**INSTRUCTION:** Please pull out every line of the data below that contains the word "Viewport", and copy each one unchanged.
:::::
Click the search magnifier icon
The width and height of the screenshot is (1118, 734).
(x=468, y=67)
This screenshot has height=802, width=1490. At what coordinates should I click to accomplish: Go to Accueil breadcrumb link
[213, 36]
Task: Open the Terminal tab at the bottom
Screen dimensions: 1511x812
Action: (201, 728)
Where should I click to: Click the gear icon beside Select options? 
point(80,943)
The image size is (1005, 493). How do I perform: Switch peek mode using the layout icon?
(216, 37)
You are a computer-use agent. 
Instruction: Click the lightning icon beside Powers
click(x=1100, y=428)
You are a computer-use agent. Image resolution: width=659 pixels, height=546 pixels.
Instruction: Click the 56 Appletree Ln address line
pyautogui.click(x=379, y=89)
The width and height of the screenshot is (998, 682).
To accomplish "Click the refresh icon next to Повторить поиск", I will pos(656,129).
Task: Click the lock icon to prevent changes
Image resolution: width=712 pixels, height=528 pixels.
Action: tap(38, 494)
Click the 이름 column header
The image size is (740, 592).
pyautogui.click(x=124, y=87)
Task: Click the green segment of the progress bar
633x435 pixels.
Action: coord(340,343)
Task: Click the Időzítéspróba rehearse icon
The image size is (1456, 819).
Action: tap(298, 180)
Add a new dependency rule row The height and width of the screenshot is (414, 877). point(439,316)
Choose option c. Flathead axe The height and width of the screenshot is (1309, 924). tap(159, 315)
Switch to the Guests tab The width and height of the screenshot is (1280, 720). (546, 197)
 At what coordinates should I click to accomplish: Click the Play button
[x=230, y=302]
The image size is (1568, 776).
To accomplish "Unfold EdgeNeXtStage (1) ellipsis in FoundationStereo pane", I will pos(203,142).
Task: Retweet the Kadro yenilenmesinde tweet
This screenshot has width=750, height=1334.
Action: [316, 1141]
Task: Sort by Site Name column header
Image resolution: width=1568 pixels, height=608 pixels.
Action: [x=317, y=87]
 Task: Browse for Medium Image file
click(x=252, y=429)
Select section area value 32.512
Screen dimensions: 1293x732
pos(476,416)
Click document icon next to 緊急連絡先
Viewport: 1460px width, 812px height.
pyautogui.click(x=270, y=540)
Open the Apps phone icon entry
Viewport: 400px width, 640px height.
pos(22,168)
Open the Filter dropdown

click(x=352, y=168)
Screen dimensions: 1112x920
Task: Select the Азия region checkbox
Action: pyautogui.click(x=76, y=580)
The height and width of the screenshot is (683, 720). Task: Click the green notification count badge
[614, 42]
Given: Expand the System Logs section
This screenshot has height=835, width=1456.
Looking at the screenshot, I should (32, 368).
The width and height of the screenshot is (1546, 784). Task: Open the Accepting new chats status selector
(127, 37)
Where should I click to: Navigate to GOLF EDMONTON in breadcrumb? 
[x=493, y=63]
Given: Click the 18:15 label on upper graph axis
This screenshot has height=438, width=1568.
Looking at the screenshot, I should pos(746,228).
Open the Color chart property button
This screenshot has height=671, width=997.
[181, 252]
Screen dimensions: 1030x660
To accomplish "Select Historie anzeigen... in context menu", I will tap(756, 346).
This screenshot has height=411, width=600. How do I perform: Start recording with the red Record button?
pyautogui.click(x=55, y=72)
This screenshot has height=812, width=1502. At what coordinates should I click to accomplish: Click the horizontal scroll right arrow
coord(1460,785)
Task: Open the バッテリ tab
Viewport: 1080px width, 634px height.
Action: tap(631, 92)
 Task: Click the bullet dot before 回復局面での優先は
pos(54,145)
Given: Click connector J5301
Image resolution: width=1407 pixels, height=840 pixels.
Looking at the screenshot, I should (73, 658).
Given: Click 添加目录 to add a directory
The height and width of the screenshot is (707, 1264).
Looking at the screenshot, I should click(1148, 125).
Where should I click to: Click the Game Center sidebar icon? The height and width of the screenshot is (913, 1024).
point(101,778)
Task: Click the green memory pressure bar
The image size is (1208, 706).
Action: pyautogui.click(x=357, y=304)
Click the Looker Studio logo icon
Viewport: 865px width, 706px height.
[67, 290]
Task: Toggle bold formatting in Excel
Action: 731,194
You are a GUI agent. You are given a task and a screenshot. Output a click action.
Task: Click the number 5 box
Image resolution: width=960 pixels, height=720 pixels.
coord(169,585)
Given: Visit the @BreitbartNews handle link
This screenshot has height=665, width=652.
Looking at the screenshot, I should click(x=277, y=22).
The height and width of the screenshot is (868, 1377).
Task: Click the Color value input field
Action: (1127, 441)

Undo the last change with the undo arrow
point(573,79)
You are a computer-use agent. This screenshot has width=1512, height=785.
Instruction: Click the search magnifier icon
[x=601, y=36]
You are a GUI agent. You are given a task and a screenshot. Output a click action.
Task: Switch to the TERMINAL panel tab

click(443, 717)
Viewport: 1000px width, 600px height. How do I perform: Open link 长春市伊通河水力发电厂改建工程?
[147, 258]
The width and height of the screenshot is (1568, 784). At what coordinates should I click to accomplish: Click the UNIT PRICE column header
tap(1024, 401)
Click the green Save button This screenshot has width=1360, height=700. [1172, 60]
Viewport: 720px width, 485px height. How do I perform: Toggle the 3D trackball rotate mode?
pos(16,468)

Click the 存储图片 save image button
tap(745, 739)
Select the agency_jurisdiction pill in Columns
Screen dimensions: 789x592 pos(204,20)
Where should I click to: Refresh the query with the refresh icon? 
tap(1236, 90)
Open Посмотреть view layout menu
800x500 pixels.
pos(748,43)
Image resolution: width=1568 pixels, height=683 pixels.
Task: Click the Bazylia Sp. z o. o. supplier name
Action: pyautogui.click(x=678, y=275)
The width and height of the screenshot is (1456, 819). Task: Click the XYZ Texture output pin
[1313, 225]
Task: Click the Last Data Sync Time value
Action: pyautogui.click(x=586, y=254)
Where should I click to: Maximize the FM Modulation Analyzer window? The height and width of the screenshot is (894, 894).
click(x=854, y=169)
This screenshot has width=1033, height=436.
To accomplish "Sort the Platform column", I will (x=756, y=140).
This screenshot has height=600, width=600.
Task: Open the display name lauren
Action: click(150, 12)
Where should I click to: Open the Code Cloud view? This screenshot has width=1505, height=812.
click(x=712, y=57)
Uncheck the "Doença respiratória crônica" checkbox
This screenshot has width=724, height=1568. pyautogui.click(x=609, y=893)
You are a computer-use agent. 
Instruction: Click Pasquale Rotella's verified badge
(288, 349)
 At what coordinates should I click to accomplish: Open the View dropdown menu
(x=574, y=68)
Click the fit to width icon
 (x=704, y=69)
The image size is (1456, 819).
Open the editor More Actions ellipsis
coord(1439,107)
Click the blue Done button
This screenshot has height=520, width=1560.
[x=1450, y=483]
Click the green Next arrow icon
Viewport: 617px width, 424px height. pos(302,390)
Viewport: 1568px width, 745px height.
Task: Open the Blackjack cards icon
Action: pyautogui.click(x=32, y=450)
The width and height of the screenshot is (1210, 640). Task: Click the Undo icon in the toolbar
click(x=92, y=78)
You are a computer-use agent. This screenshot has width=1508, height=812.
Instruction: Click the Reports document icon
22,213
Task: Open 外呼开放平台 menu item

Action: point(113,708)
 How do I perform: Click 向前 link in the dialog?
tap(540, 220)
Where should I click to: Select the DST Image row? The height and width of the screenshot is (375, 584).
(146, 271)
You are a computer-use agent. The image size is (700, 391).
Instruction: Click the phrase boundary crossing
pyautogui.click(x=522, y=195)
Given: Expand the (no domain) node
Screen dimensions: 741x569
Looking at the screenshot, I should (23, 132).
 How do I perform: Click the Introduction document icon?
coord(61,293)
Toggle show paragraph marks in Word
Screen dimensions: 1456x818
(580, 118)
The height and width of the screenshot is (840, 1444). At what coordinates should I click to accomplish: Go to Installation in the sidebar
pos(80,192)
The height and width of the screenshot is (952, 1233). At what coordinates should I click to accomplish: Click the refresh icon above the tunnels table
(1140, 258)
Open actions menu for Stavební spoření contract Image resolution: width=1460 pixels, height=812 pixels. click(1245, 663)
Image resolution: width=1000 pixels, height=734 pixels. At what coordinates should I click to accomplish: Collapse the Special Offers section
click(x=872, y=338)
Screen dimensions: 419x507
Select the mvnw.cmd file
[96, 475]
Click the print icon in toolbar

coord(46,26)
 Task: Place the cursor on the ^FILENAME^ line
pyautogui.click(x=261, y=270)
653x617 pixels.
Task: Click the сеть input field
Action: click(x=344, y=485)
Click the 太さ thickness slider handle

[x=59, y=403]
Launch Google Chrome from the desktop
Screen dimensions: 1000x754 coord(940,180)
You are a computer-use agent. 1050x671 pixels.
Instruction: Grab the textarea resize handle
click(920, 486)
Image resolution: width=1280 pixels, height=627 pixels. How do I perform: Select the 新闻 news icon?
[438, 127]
:::::
**CORRECT RESULT:**
Viewport: 1460px width, 812px height.
Viewport: 400px width, 640px height.
Viewport: 1080px width, 634px height.
Viewport: 865px width, 706px height.
Viewport: 1000px width, 600px height. How do I perform: Open link 长春市伊通河水力发电厂改建工程?
Viewport: 720px width, 485px height. How do I perform: Toggle the 3D trackball rotate mode?
Viewport: 617px width, 424px height. pos(302,390)
Viewport: 1568px width, 745px height.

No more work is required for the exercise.